The Reduction of Dioxygen by Keggin Heteropolytungstates

Reversible redox chemistries are an inherent feature of numerous metal oxide cluster anions (POMs). Moreover, as discrete molecular structures with well-defined and controllable solution chemistries, POMs can be deployed as physicochemical probes for studying inorganic reaction mechanisms. In the past decade, we have used an iso-structural series of alpha-Keggin heteropolytungstate cluster anions to systematically investigate a number of fundamental topics, including electron transfer to dioxygen. The iso-structural series of cluster anions is obtained by varying the heteroatom, Xn+, in the plenary, T-d-symmetry alpha-Keggin ion, Xn+ W12O40(8-n)-, from Al3+ to Si4+ to P5+. This results in a step-wise and linear modulation of ion charge and reduction potential, whose concerted effects on reaction rates can be used to better understand electron-transfer processes.

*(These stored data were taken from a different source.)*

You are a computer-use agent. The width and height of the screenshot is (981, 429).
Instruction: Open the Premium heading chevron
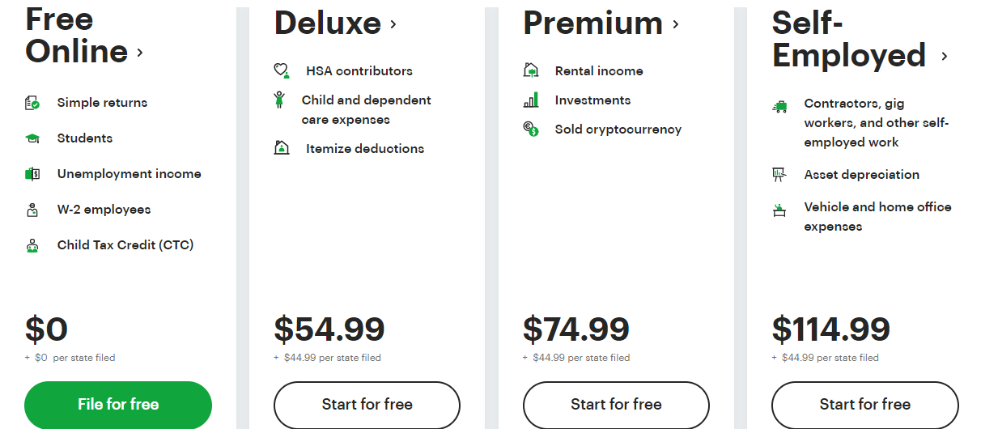[x=675, y=24]
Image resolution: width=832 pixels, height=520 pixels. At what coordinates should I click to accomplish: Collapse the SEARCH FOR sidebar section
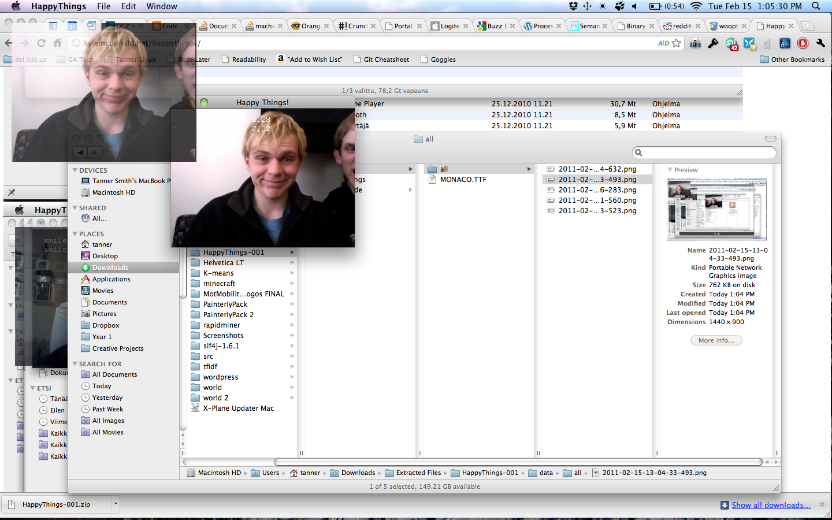75,364
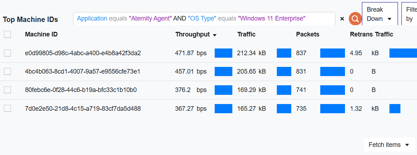Click the Machine ID column header

(41, 34)
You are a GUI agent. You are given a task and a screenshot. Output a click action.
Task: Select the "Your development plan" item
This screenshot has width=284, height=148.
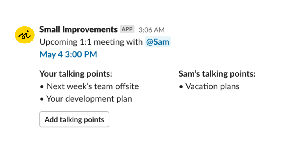(x=89, y=99)
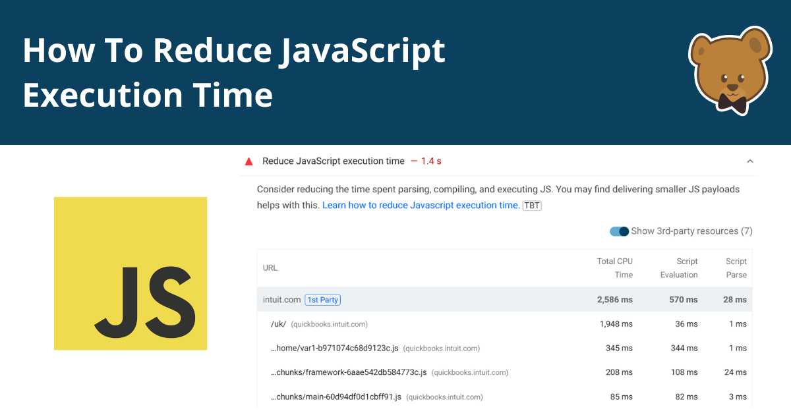Toggle Show 3rd-party resources switch
This screenshot has height=415, width=791.
tap(619, 231)
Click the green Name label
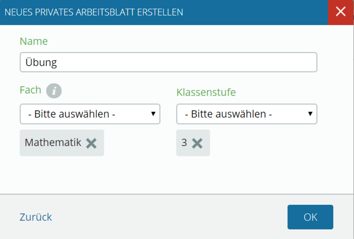This screenshot has width=354, height=239. [x=34, y=41]
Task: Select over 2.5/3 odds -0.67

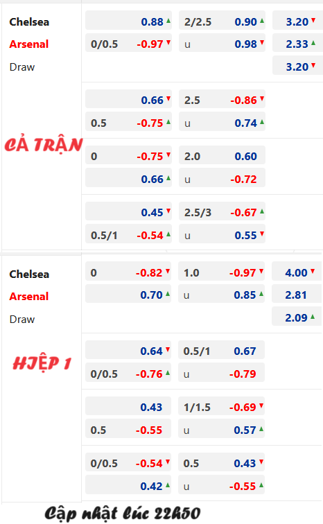Action: (222, 212)
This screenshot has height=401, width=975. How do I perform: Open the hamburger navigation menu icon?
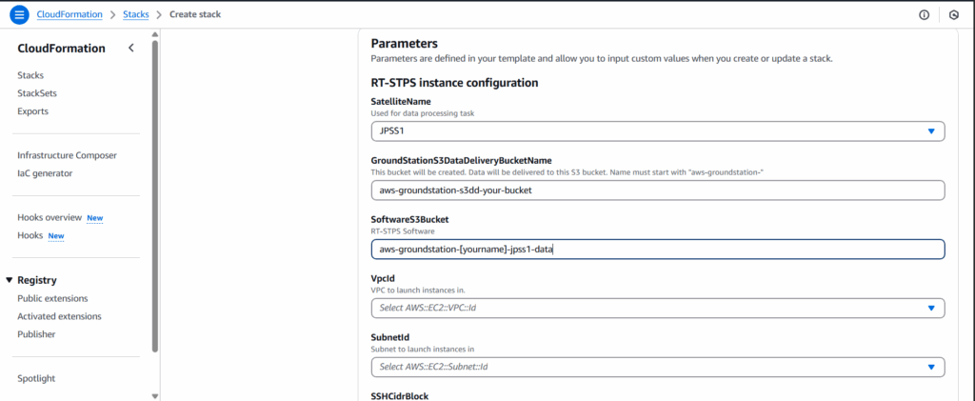19,15
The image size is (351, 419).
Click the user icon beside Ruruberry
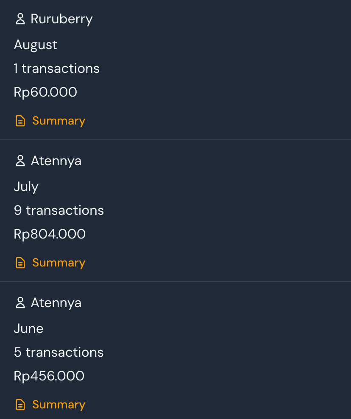pyautogui.click(x=20, y=19)
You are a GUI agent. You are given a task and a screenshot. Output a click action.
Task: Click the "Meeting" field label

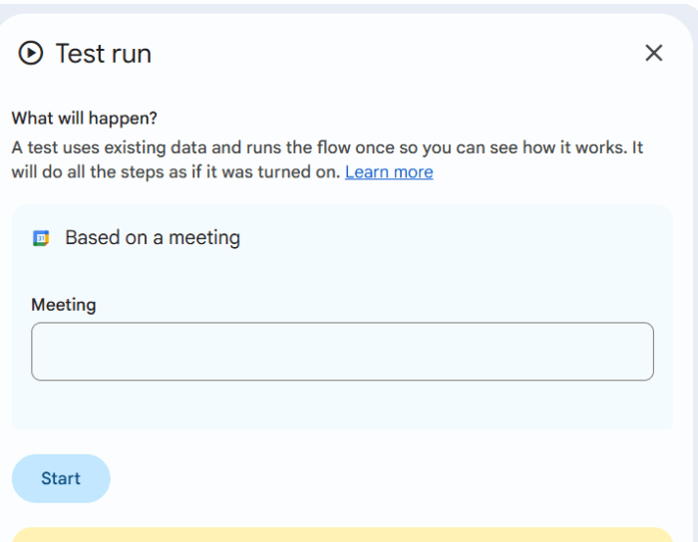pos(64,305)
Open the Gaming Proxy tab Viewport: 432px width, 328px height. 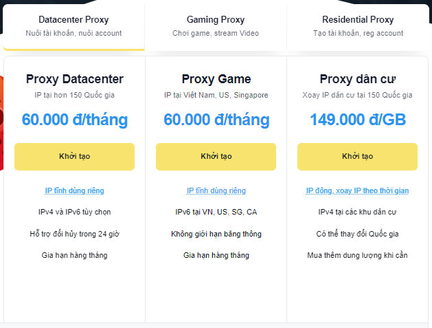point(216,25)
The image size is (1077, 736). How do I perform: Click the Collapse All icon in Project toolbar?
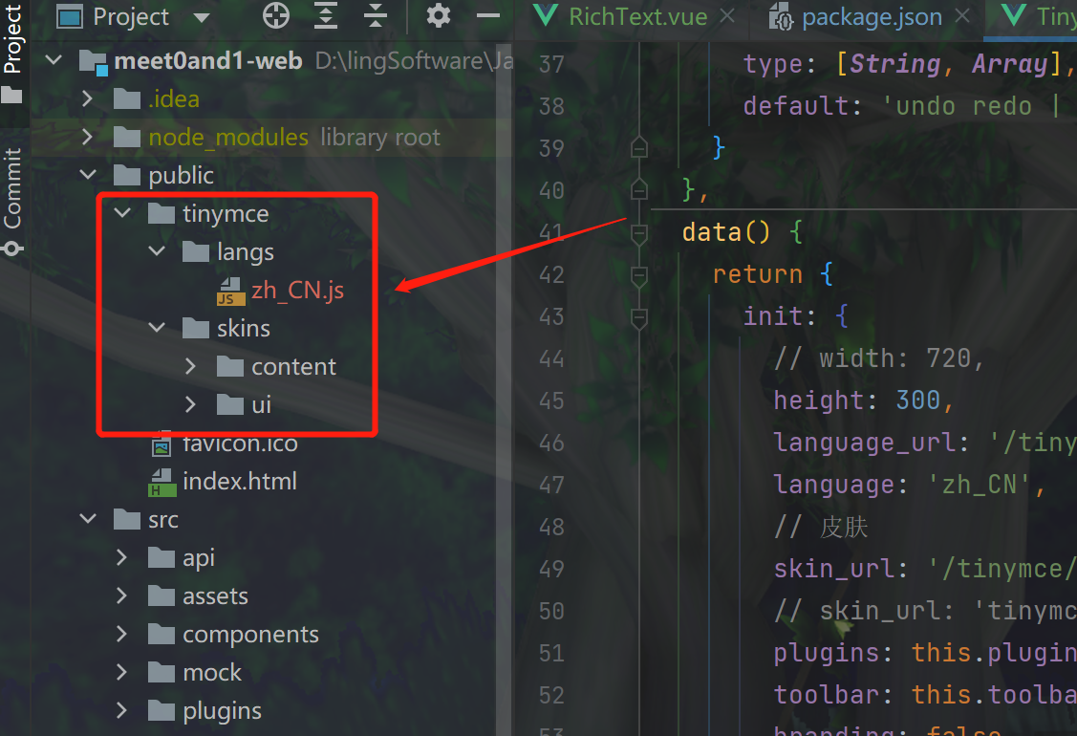tap(376, 16)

Starting from the acquisition of activation parameters associated with electron self-exchange between the POMs themselves, the studies discussed in this review provide a detailed account of electron transfer from reduced alpha-Keggin heteropolytungstate anions to dioxygen, culminating in the recent discovery of a fundamentally new mechanism for electron transfer to O-2 in water.